PCI EIDE Controller Flaws Discovered
BY ROEDY GREEN
Introduction
There are serious flaws affecting about one-third of all PCI
motherboards. The flaws affect any motherboard or EIDE controller
paddleboard containing the PC-Tech RZ-1000 PCI EIDE controller chip or
the CMD PCIO 640 PCI EIDE controller chip.

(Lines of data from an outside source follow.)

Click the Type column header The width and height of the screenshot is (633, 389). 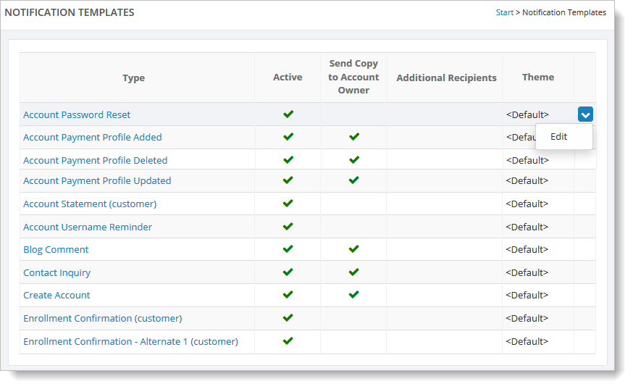133,78
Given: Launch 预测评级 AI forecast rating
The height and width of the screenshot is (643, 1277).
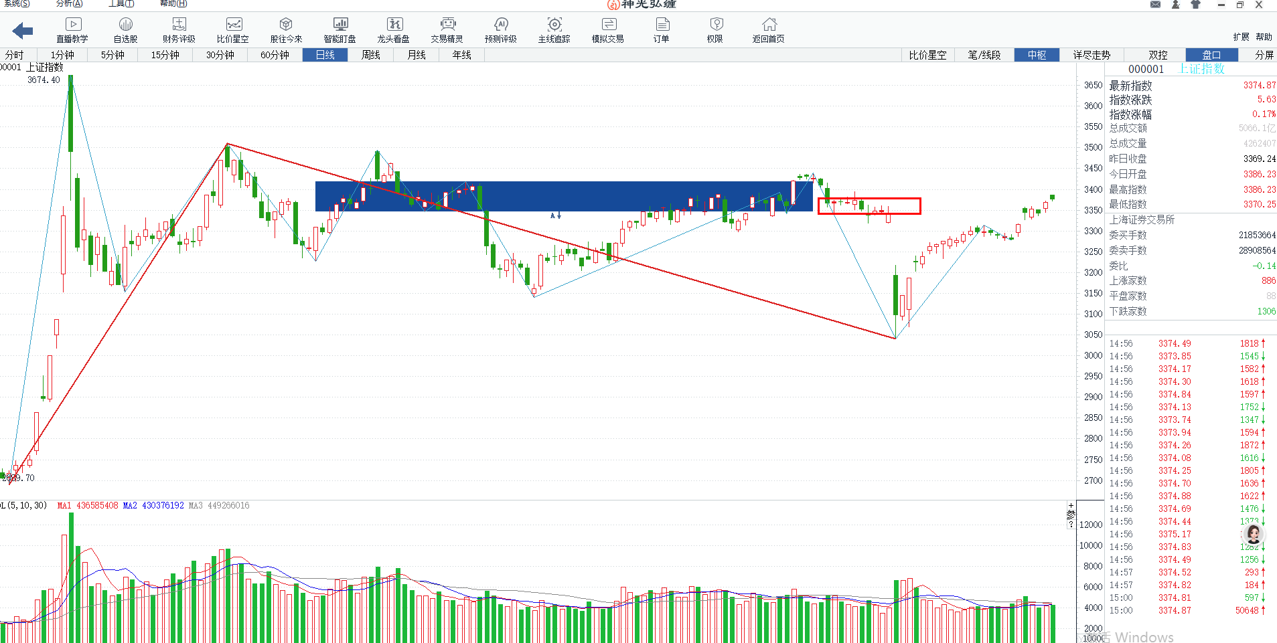Looking at the screenshot, I should click(x=501, y=30).
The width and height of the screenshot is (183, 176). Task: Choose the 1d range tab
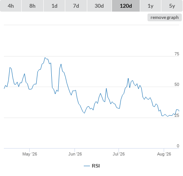pyautogui.click(x=54, y=6)
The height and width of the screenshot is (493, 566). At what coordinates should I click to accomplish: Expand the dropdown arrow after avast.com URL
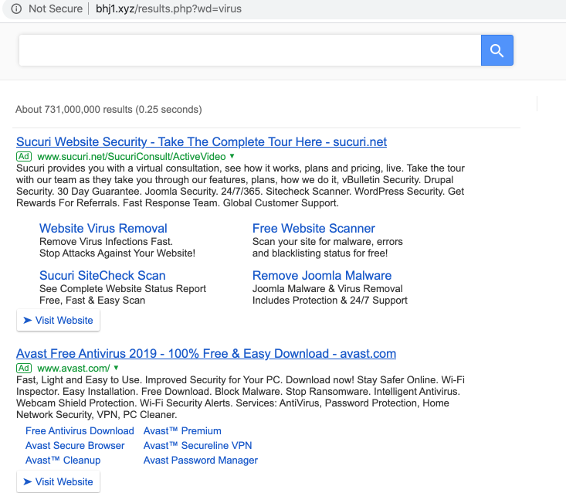click(x=117, y=368)
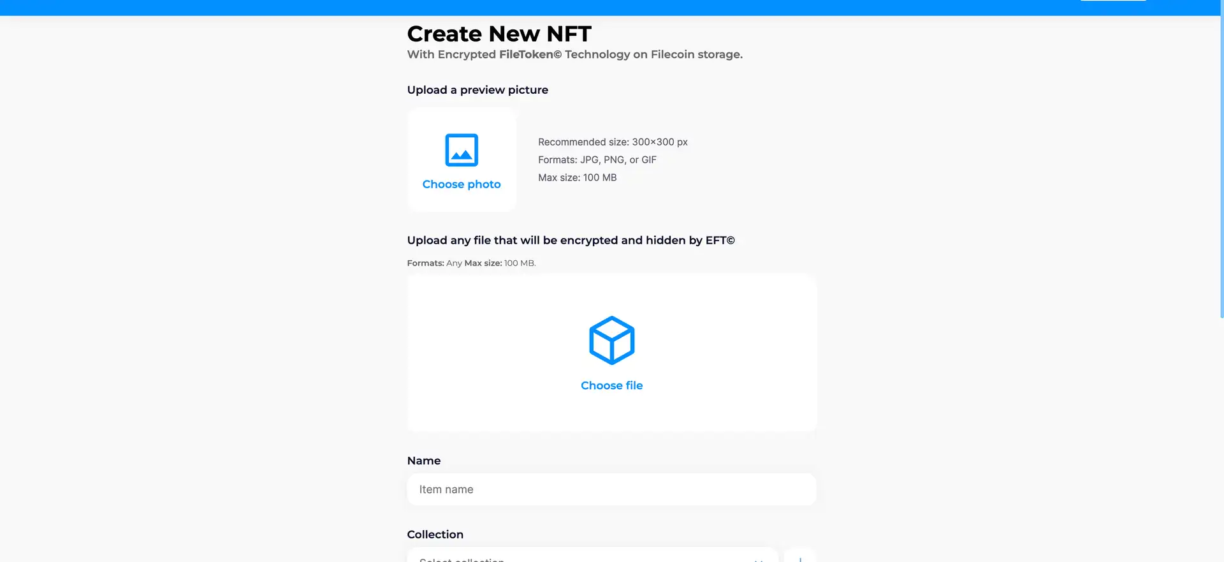Click the Formats: JPG, PNG, or GIF text
The image size is (1224, 562).
pyautogui.click(x=597, y=159)
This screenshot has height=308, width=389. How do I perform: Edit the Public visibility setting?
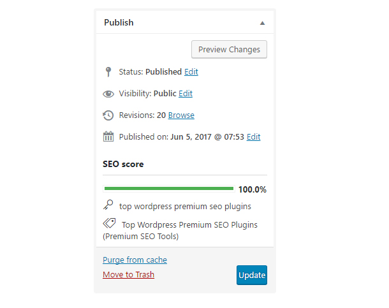click(x=186, y=94)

The flaws affect motherboards from ASUSTeK, AT&T, DEC, Dell, Gateway,
Intel, Micron, NEC, Zeos and others. Since Intel makes so many of the
motherboards sold under other brand names, the flaws affect many
machines, both 486 and Pentium PCI.
The flaws show up most frequently when you run a true multitasking
operating system such as OS/2 Warp or NT. They also show up under
Windows For WorkGroups in 32-bit mode during tape or floppy backup and
restore. In theory, the flaws could do damage under DOS, DESQview,
Windows and Windows For WorkGroups in 16-bit mode, but so far there
have been no damage reports. Windows-95 contains code to bypass the
flaws.
The RZ-1000 has two flaws. The CMD-640 has those same two flaws, plus
three others. To make matters worse, most motherboard manufacturers
using these two flawed chips connected them up incorrectly. There are
software bypasses for these flaws. However, the Warp fix for the
CMD-640 reduces performance by 50 percent.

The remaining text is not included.